» ЗАДАНИЕ:
Определите, соответствуют ли приведенному ниже фрагменту документа три утверждения. 1. Рисунок висит на стене напротив кровати. 2. Автор записи и Бегемот покупали у художников картины маслом. 3. Кактус на рисунке стоит на полу рядом с мужчиной. Для каждого утверждения ответьте «да» или «нет» и дословно приведите решающие слова текста.

─── ФРАГМЕНТ ДОКУМЕНТА

(no subject)

Jan 03, 2016 22:19

Вчера Альбир спросил, что за рисунок висит у меня на стенке напротив нашей с Васькой кровати, - огромный мужик с детским круглым, почти совиным, лицом сидит на полу на газете и держит в ручище крошечную чашечку кофе. А на подоконнике кактус - тоже малюсенький - в горшочке.

Художник Махов. Не в прошлой, а в какой-нибудь поза-поза-можно и ещё добавить поза-прошлой ленинградской жизни, клубившейся в конце 70-х неофициальными выставками, посиделками в квартирах, куда можно было заходить без звонка, но с рекомендацией - глядеть там на картины, которыми всплошную были стенки завешаны, иногда слушать стихи в авторских исполнениях, изредка держать в руках какой-нибудь самиздат-тамиздат мы с Бегемотом иногда покупали у художников рисунки, - на масло денег у нас не было и быть не могло, а рисунок - рублей за пятнадцать-двадцать - ну, от силы двадцать пять - четверть зарплаты - можно было позволить себе в качестве вожделенного день-рожденного подарка. Выбирали, сомневались, дрожащими руками трогали шершавую бумагу.

──────
─── ПРЕДСТАВЛЕННЫЕ ДАННЫЕ

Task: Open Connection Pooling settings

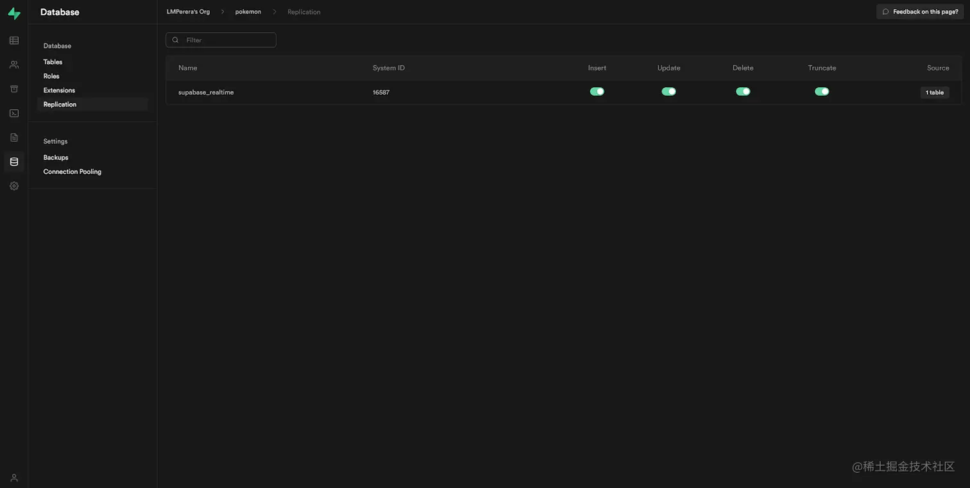Action: click(72, 171)
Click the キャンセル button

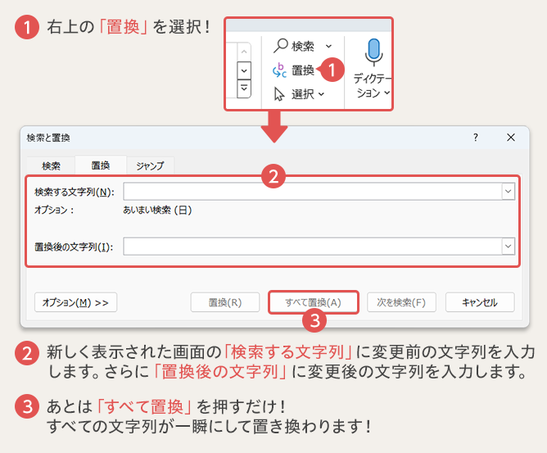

──────

» РЕЗУЛЬТАТ ВЫПОЛНЕНИЯ:
1. Да: «висит у меня на стенке напротив нашей с Васькой кровати».
2. Нет: «на масло денег у нас не было и быть не могло».
3. Нет: «А на подоконнике кактус».